Der Alpkontrollör kommt nicht unbedingt aus dem akademischen Bereich. Man weiss nicht so recht, was er so weiss. Er will, dass eine etwas vergessene Weide besser abgeweidet wird. Die Herde verweilt da in einem Jahr und dem darauf nur kurz, schnuppert ein wenig herum. Erst im dritten ist sie fett genug, und jetzt tut sie sich gleich zwei Tage lang gütlich. Die Tiere selber erkennen die Magerweide wohl.
Dieses Weidestück, gezeichnet von einem urzeitlichen Bergsturz und umsäumt von Bergbächen, verdankt seinen Eintrag in das Bundesinventar der Entdeckung zweier seltenen Pflanzen, begleitet von neun anderen bemerkenswerten. Insgesamt also elf TWW-Zielarten. Als Magerweide allein hätte es das nicht geschafft.

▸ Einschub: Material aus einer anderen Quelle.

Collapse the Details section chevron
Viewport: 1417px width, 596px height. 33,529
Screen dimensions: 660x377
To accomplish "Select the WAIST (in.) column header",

Ausgegrenzt als schützenswert sind 17 Hektaren, der Anteil Magerweide beträgt etwa 3 Hektaren. Der Rest ist Fels und Stein, Unwegsamkeit.
Dabei sind zwei verhaltensauffällige Pflanzen besonders zu erwähnen: die Silber-Edelraute, Artemisia umbelliformis, eine nahe Verwandte von Artemisia genipi und der Keltische Baldrian. Beide sind im Bergvolk seit jeher beliebt als Heilkräuter.
Häufig anzutreffen ist im Tal der Alpen-Wermut (Artemisia genepi), auch Edelraute genannt. Die Einheimischen sammeln ihn fleissig und verarbeiten
ihn zu einem Schafgarben - Likör, den sie liebevoll als Tschenippi Genepi) bezeichnen. Bio-divers war man und vor allem Frau hier schon immer.
Das karge Weidestück, Ort zur Weideverbesserung, ist im „Bundesinventar der Trockenweiden von nationaler Bedeutung (TWW)“ verzeichnet.
Was nun ist eigentlich eine Trockenweide? Zitat Bundesamt: Sie ist das Ergebnis einer jahrhundertelangen extensiven Bewirtschaftung und einer traditionellen Landwirtschaft. Seit Ende des 19. Jahrhunderts ist der Bestand der Trockenwiesen und – Weiden um rund 90 % zurückgegangen. Aktuell sind 3631 Objekte in Kraft. Die Amtskraft ist besorgt.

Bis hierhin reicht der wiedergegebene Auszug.